Pour ces vices, il faut aller au tribunal judiciaire. C’est souvent long, cher (avocat, expertises) et le résultat n’est jamais garanti, car c’est le juge qui décide. Vous devez également avoir des preuves claires pour appuyer votre demande (expertises, témoignages, documents). Un avocat spécialisé est indispensable dans ce cas.


Si je me rétracte, quelles conséquences financières et juridiques ?

Si vous vous rétractez dans le délai légal de 10 jours :

  • Vous n’avez pas à vous justifier auprès du vendeur pour utiliser ce droit ;
  • Aucune pénalité financière, pas de frais à payer ;
  • Le vendeur doit vous rendre tout le dépôt de garantie, sous 21 jours maximum après votre rétractation.

Si vous annulez après le délai de rétractation sans motif valable, alors :

  • Vous risquez la perte du dépôt de garantie, car il est généralement conservé par le vendeur en compensation ;
  • La clause pénale du compromis, fixant une indemnité (souvent 10% du prix), peut être appliquée ;
  • Le vendeur peut saisir le juge pour exiger l’application de cette clause, mais le juge a un pouvoir modérateur ;
  • Des dommages et intérêts supplémentaires pourraient être réclamés si le vendeur prouve un préjudice supérieur, bien que cela soit rare.

La marche à suivre pour tenter d’annuler le compromis

Concrètement, voici les étapes clés :

Étape 1 : Examiner scrupuleusement votre compromis de vente

Tout d’abord, relisez bien chaque clause du compromis. Regardez surtout la date de signature, comment notifier votre rétractation (à qui, à quelle adresse), et le délai de rétractation SRU.

Ensuite, repérez bien toutes les conditions suspensives (prêt, permis de construire…), comment elles doivent se réaliser et surtout leurs dates limites. De plus, vérifiez le montant exact du dépôt de garantie que vous avez payé et les conditions de la clause pénale (montant, quand elle s’applique).

Enfin, notez les coordonnées du notaire qui a rédigé l’acte et de celui qui garde le dépôt de garantie (le notaire ou l’agent immobilier).

Étape 2 : Agir rapidement en fonction de votre situation spécifique

Ensuite, adaptez votre action à votre cas :

  • Si vous pensez être encore dans le délai de rétractation SRU de 10 jours : calculez-le bien et préparez vite votre lettre de rétractation. Chaque jour est important.

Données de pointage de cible

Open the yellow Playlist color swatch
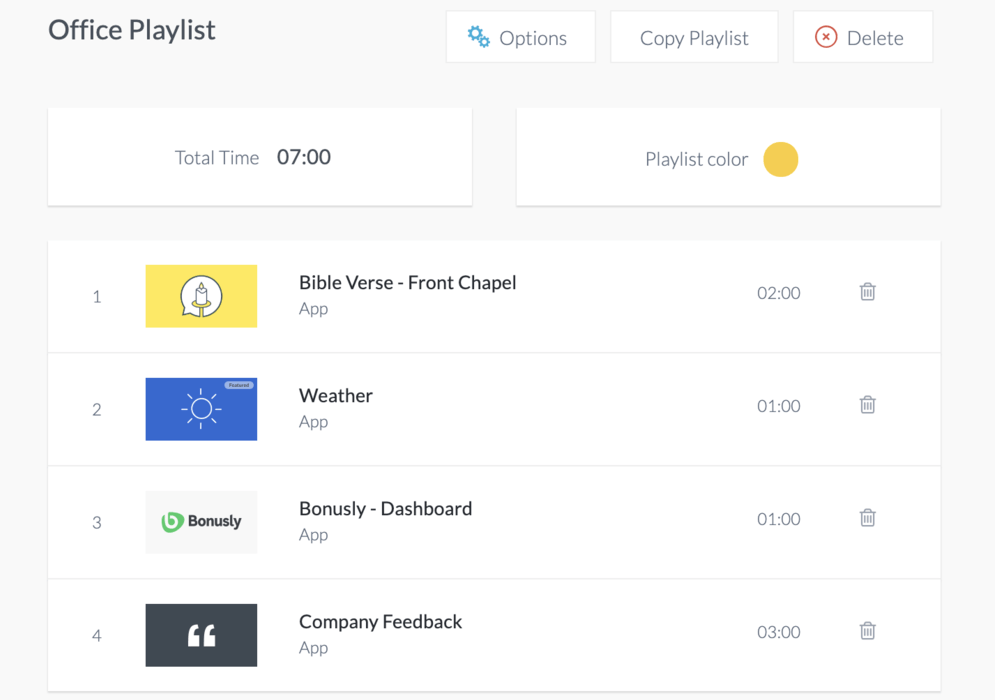coord(781,159)
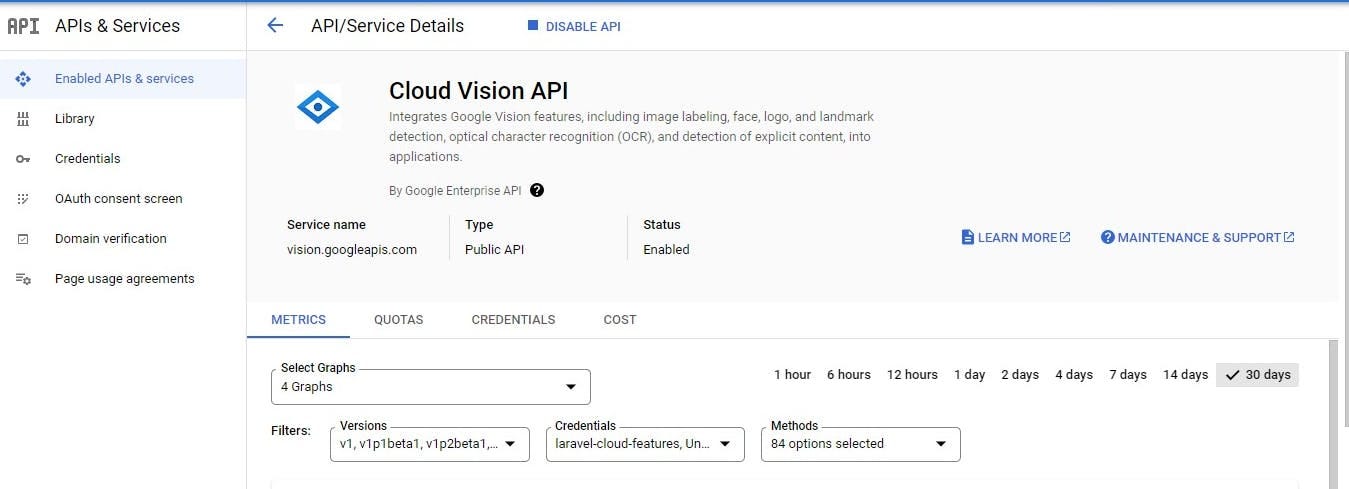Open Page usage agreements

click(x=124, y=279)

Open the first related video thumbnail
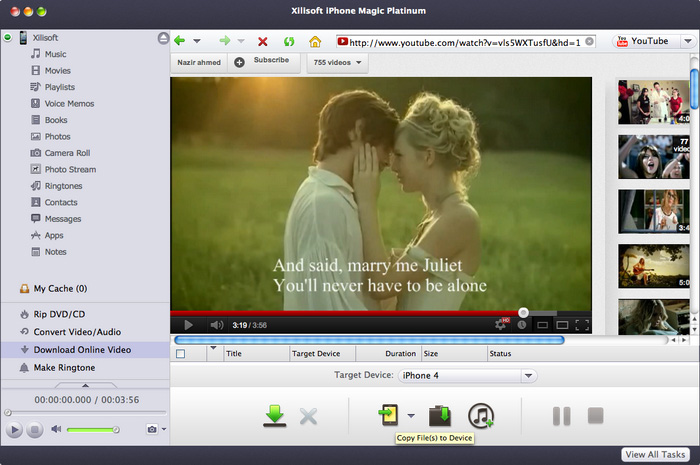pyautogui.click(x=652, y=102)
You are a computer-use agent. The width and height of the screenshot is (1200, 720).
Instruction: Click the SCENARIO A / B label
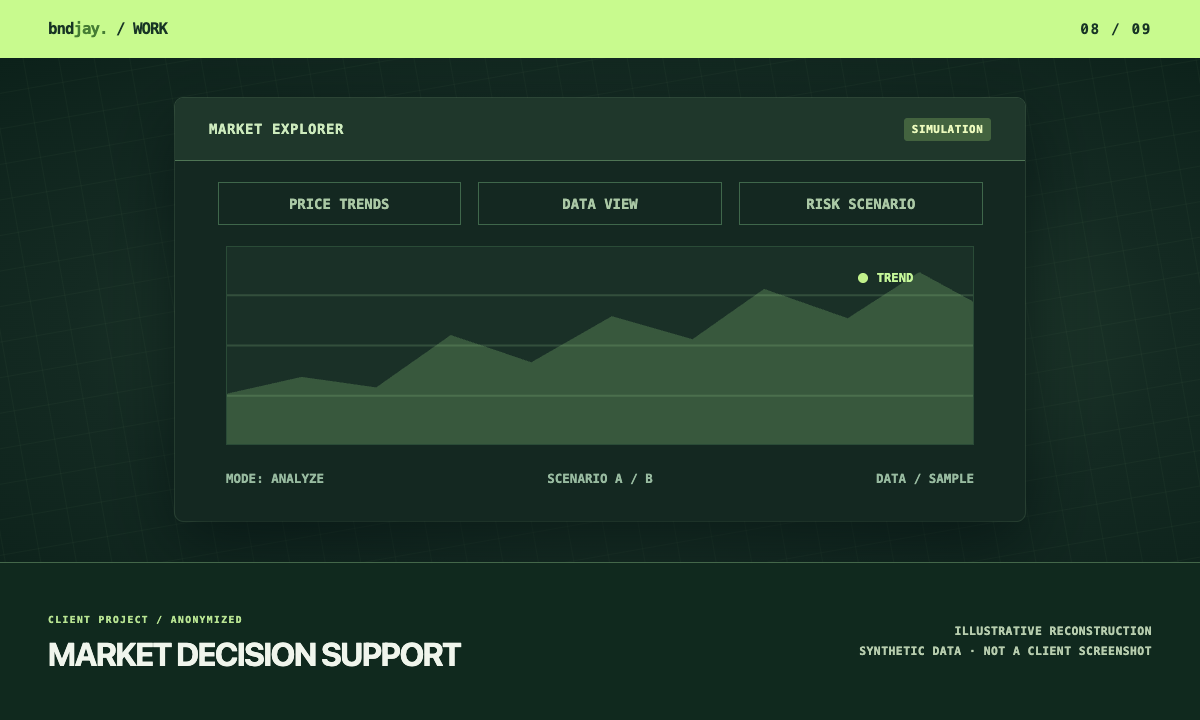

▶ **Consigne**
Reprenez le texte sur l'annulation d'un compromis de vente et poursuivez-le à partir de sa dernière phrase.

▶ **Réponse rédigée**
  • Si une condition suspensive n’est pas remplie et que la date limite approche : rassemblez vite les preuves (refus de prêt, de permis…) et préparez l’information pour le vendeur et le notaire.
  • Si vous êtes hors délai de rétractation et qu’aucune condition suspensive ne peut être utilisée : contactez le vendeur (ou son agent) pour essayer de négocier. Soyez prêt à expliquer pourquoi et à proposer une compensation.
  • Si vous estimez que votre consentement a été vicié (dol, erreur) ou que le vendeur a commis un manquement grave à ses obligations : consultez vite un pro du droit (notaire, avocat en immobilier). Il évaluera vos chances et la meilleure stratégie.

Étape 3 : Formaliser votre démarche d’annulation de manière irréfutable

Puis, assurez-vous de formaliser votre démarche :

  • Pour exercer le droit de rétractation SRU : Envoyez une lettre recommandée avec accusé de réception (LRAR) au vendeur (adresse du compromis) ou au pro désigné (notaire, agent). Gardez bien la preuve de dépôt et l’accusé.
  • Pour invoquer la non-réalisation d’une condition suspensive : Informez le vendeur et le notaire par LRAR. Joignez toutes les preuves que la condition n’est pas remplie sans que ce soit de votre faute, et faites-le avant la date limite du contrat.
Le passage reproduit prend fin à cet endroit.